La Gazzetta dello Sport (M.Cecchini) – Fu un colpo di fulmine, un breve grande amore. Nell’estate 2011 la Roma giallorossa, elettrizzata dalla nuova proprietà Usa, grazie alla voglia di scommessa dell’allora d.g. Baldini, accolse come un re quello che era considerato il delfino di Guardiola. Luis Enrique conquistò subito tutti, anche perché dava l’illusione che un pezzo di Barcellona fosse approdato per iniziare una contaminazione genetica dalle prospettive gloriose. Insomma, un sogno, tanto più che l’allenatore asturiano in ritiro sembrò solare, cortese ed anche atletico almeno quanto i suoi giocatori.
TUTTI UGUALI – Ma i giornalisti spagnoli avevano ammonito: Luis Enrique è «raro come un perro verde», cioè strano come un cane verde. Ovviamente per le abitudini del calcio e così – accettato a malincuore di fare le conferenze prepartita – limitò subito al minimo i contatti con i media e fece subito una scelta controcorrente: nonostante Trigoria sia a sud di Roma, scelse di andare ad abitare a nord, all’Olgiata, costringendosi così a lunghi pellegrinaggi quotidiani sul Grande Raccordo Anulare. Non basta. A volte addirittura sceglieva di andare a lavorare in bicicletta: 80 km fra andata e ritorno, per lui uno scherzo. Anche se Totti, scherzando, lo soprannominò «Zichichi», conquistò il gruppo introducendo metodologie mai viste e comportandosi da fratello maggiore. Per Luis Enrique furono davvero tutti uguali e lo dimostrò con formazioni sempre diverse, tanto da far nascere il «Totoluisito» (chi giocherà stavolta?).

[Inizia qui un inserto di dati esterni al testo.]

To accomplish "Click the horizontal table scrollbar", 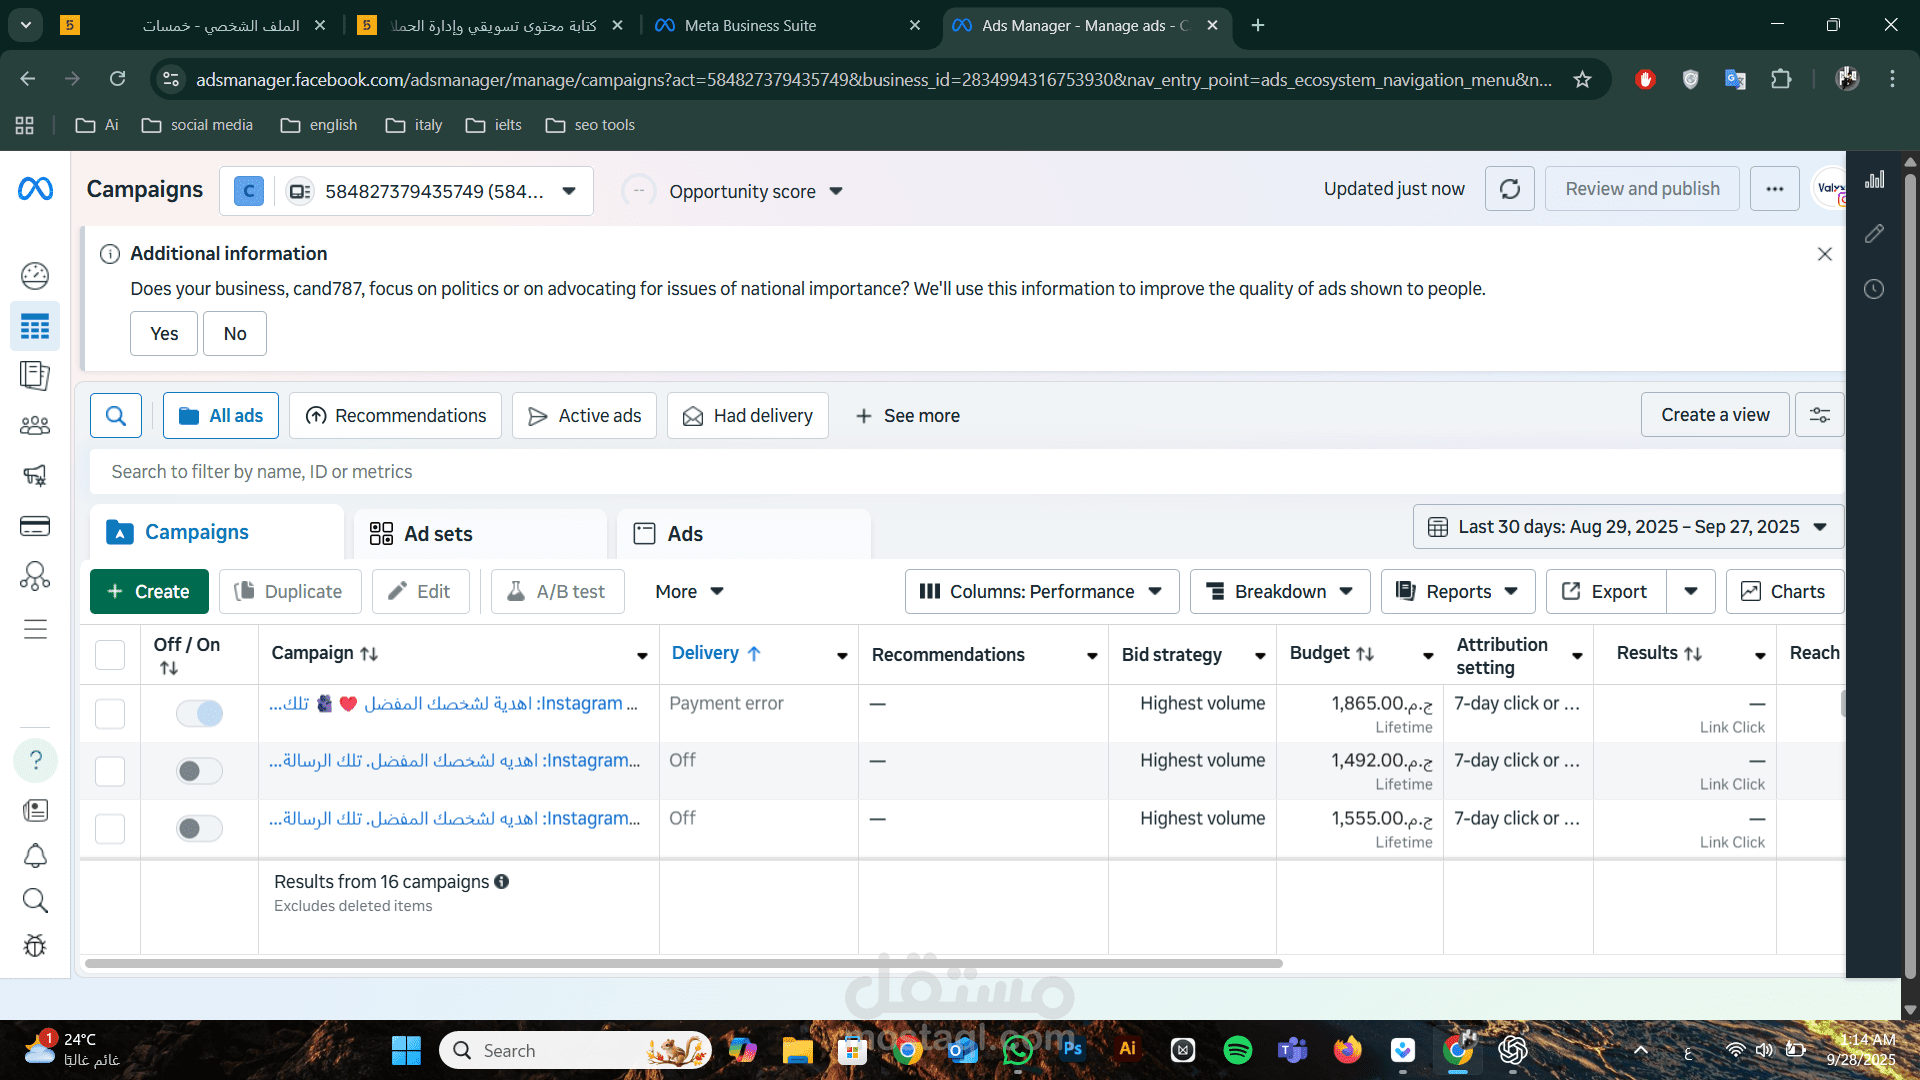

I segnali li lanciò subito, tant’è che nei preliminari di Europa League, ad agosto, sostituì sconsideratamente Totti finendo eliminato e fischiato da tutto l’Olimpico. Non basta. Per ribadire le sue regole non convocò Osvaldo a Firenze per una lite con Lamela e mise in tribuna De Rossi a Bergamo per un ritardo nella riunione: inutile dire che quelle partite le perse entrambe. Insomma, prima di sottomettersi nel gennaio scorso alla legge di Messi (sì, l’esonero non piace a nessuno), lo spagnolo fu un vero «hombre vertical», che i tifosi, nonostante i primi modesti risultati, celebrarono il 20 novembre 2011 con uno striscione bello ma caduco: «Mai schiavi del risultato». Come tutti, invece, ne restarono schiavi, tanto che l’asturiano – dopo un malinconico 7° posto – andò via stravolto, contestato dalla maggioranza e stracciando il ricco contratto in essere da circa 1,5 milioni: un gesto raro anche questo. Certo, giocare con Kjaer, Josè Angel e Simplicio era diverso che schierare Maicon, Pjanic, Salah e Dzeko, ma questa è un’altra storia. Che ormai non interessa più a nessuno.